I'm no expert. Paul Preston is, ditto Ian Gibson and other scholars. I'll take their opinion. I remember that time well too. In 1967 I spent an interesting summer driving around Spain from the east, across to Madrid and up the west coast. Franco's power was very apparent. I got arrested in Ciudad Real for alleged 'dangerous driving' and got a hefty fine.

Of course I 'know very well' that a great many, perhaps most, Brits in Spain don't speak Spanish. I met a couple at a dinner I was invited to last night. But, with respect, you asked how many I knew who spoke no Spanish and who kept British ways...and I answered you: very few. But that's my experience.

There's several points raised in these posts but it seems we all agree that whatever the garment or object that obscures the face, it should be removed in certain places and contexts for various good reasons and this is in fact the current status of law in Spain.

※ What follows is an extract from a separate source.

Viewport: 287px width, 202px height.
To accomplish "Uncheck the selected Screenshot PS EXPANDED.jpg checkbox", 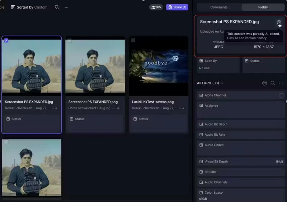I will point(6,41).
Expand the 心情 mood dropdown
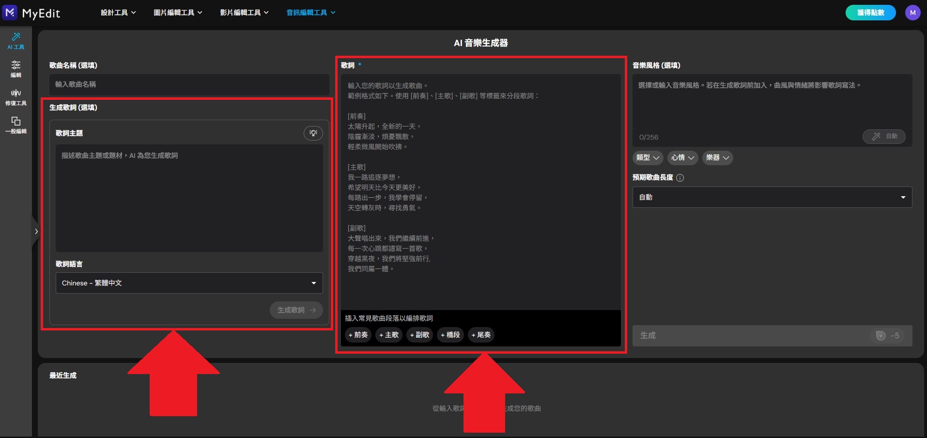 point(682,158)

Then there's the issue of whether the entire burqa should be banned and some countries seem to be doing this or are considering doing so. My view is that once you start banning certain forms of dress for either sex you are on a very slippery slope indeed. I read somewhere that in some UK theme parks Speedos are banned, swim shorts must be worn on grounds of 'public decency'. I read that in such places in France, it's the opposite, for health and safety reasons. My view is that the 'allowing' of the wearing of Speedos should depend entirely on the physical shape of the wearer. Try formulating a law on that!

Then there's the issue of whether the burqa is a factor in female oppression. If it's forced on the wearer as I'm sure it often is by their patriarchal culture, then it is. If they choose to wear it if their own free will, it isn't. 

As someone said, an item of clothing has got mixed up in a debate about other not really related issues...We have enough problems already without adding superfluous fuel to an already burning fire.

Spain imo has got it right. But I have a feeling it might not end here.


----------



## mrypg9 (Apr 26, 2008)

jimenato said:


> The 'certain circumstances' bit of my post is relevant.
> 
> They're OK in their place I suppose but If I were the owner of a jewellery shop or a junior school headteacher or a bus driver I would be worried about men wearing those things.


Those garments, odd and sinister as they might appear to a Spanish non-Catholic, are an essential part of Spanish culture, or a part of it. They are ceremonial, not items of everyday wear.

Ditto Islamic religious clothing as regards culture but that is an item of everyday wear for women in many Islamic countries.

And in liberal societies there are few restrictions on religious clothing of any kind. 
I don't think those Spanish guys would be allowed to parade like that along the highways and byways of Mecca. But those societies make no claim to being liberal.

Incidentally, has anyone been around a Gay Pride event and come across the Sisters of Perpetual Indulgence? 'Nuns' on roller skates?


----------



## mrypg9 (Apr 26, 2008)




----------



## jimenato (Nov 21, 2009)

mrypg9 said:


> Those garments, odd and sinister as they might appear to a Spanish non-Catholic, are an essential part of Spanish culture, or a part of it. They are ceremonial, not items of everyday wear.
> 
> Ditto Islamic religious clothing as regards culture but that is an item of everyday wear for women in many Islamic countries.
> 
> ...


Quite. There are circumstances and occasions when that sort of thing is acceptable. That's not the same as wearing a disguising face covering as everyday clothing. 

So... motorcycle helmets on a motorcycle, scarf on a cold day, silly costume in an Easter parade and so on. 

Worn at other times these items are suspect.


----------



## Alcalaina (Aug 6, 2010)

I think if western society has got to the point where people are nervous if they can't see someone's face, the issue goes well beyond what people should or shouldn't be allowed to wear. This indicates a culture of fear. The next stage is allowing people to carry arms.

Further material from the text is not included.